ROWS –
_ _ _ _ _ _ _
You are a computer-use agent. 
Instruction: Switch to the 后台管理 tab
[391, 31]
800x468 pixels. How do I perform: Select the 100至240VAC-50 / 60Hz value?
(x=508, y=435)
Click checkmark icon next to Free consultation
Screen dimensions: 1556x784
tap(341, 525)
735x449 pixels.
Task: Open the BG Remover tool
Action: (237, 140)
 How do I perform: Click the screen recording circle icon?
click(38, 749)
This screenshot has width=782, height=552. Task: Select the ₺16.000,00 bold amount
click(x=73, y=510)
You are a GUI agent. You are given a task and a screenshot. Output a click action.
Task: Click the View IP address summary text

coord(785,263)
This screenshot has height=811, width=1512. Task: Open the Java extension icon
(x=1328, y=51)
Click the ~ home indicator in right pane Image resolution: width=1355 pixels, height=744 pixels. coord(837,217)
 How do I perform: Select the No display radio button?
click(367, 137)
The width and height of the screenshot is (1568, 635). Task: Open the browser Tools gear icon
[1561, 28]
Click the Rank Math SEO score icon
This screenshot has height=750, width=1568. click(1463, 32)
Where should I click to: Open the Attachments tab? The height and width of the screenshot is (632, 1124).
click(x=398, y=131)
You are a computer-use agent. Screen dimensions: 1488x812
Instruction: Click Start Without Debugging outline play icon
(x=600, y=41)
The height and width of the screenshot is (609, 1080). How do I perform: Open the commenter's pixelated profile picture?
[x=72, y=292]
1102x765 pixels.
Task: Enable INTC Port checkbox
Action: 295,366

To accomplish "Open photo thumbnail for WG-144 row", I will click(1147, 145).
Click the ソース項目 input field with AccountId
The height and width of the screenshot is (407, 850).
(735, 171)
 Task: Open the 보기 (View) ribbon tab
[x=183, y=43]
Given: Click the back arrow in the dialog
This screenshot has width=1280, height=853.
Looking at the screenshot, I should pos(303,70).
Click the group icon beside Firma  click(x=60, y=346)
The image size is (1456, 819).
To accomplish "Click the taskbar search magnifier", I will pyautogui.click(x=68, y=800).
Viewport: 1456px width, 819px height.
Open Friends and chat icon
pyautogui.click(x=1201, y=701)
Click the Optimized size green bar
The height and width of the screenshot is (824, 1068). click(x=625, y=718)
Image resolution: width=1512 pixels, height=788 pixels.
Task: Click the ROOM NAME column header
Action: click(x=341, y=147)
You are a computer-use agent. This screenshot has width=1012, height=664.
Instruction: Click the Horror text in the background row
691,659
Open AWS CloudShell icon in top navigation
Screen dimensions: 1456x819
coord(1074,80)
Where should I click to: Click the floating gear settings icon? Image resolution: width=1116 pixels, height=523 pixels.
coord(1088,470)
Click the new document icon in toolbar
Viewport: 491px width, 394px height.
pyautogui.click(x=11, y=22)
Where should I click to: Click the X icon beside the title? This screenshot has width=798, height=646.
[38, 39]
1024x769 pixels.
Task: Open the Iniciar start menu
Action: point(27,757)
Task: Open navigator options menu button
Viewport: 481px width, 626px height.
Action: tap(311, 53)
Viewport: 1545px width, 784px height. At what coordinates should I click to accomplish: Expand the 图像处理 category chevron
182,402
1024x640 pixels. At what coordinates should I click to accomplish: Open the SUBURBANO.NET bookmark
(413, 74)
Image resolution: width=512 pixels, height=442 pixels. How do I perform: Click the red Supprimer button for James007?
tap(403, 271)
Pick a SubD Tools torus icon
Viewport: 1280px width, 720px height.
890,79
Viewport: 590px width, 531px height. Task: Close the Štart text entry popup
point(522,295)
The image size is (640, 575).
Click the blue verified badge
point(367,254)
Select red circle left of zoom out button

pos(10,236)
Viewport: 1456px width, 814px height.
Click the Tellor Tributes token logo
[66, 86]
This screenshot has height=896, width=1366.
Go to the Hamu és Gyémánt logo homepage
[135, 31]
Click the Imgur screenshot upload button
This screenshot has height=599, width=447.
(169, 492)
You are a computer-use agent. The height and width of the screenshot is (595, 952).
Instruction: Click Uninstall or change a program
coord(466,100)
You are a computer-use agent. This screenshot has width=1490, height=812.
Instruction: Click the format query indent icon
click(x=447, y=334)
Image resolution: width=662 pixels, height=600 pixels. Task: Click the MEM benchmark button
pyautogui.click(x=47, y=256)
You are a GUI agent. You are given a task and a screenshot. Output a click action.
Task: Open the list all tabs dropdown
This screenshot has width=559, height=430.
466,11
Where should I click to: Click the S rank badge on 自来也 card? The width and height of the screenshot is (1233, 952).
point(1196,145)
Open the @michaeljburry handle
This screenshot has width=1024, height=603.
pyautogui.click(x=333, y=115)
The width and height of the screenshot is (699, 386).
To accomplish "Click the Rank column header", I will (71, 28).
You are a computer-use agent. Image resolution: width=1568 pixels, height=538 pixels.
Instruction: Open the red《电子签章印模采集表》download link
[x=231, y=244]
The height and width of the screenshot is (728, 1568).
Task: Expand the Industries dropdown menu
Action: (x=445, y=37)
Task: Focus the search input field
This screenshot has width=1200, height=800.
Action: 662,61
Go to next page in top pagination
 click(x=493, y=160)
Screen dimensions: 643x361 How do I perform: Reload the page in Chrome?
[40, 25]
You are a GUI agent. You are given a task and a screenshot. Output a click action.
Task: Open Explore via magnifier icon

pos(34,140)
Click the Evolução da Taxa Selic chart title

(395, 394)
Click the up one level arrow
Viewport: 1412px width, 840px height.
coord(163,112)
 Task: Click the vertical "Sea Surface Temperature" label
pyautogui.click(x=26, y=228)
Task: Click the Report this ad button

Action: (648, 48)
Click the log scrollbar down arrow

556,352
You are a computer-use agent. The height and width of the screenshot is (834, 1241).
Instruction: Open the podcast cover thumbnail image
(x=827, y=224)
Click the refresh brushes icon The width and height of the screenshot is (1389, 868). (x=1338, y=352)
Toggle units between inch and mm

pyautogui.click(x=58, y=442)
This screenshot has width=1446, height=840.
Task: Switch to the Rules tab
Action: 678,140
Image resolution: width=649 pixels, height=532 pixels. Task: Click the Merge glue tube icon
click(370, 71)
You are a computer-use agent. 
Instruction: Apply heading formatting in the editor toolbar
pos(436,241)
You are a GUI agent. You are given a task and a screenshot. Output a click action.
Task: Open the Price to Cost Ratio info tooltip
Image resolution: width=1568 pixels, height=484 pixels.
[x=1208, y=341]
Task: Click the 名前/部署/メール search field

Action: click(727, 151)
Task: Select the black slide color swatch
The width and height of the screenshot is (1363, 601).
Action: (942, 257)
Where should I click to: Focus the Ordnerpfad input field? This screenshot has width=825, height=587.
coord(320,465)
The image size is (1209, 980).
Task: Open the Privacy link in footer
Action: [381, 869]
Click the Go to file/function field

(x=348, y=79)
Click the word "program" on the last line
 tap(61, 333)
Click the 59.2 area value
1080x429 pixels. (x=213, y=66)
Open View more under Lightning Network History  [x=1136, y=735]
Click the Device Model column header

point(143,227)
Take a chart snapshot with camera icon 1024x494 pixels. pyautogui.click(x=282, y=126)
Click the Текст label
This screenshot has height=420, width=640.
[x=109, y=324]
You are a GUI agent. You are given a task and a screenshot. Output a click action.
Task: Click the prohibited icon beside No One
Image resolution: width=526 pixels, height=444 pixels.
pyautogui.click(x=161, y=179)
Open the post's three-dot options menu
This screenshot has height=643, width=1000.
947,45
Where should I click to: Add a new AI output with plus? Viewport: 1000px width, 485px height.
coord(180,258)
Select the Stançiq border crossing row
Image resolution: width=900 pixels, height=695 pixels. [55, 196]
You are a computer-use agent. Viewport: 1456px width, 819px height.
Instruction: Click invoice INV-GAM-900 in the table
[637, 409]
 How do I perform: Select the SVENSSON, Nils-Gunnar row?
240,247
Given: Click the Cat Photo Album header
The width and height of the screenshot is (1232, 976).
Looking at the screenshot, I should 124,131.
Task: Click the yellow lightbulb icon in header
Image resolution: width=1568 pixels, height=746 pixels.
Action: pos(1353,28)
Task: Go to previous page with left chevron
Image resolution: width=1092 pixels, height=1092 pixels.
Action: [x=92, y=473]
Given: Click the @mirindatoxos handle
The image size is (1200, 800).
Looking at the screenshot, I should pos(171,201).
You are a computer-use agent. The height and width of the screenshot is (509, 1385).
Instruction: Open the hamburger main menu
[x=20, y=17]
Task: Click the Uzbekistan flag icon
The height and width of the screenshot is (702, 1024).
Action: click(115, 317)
_ _ _ _ _ _ _
EXERCISE REQUIREMENTS – Quote the entries from the line that contains "How do I perform: Select the No" through the line that contains "click(x=398, y=131)", including both of those lines.

WRITTEN REPLY –
 How do I perform: Select the No display radio button?
click(367, 137)
The width and height of the screenshot is (1568, 635). Task: Open the browser Tools gear icon
[1561, 28]
Click the Rank Math SEO score icon
This screenshot has height=750, width=1568. click(1463, 32)
Where should I click to: Open the Attachments tab? The height and width of the screenshot is (632, 1124).
click(x=398, y=131)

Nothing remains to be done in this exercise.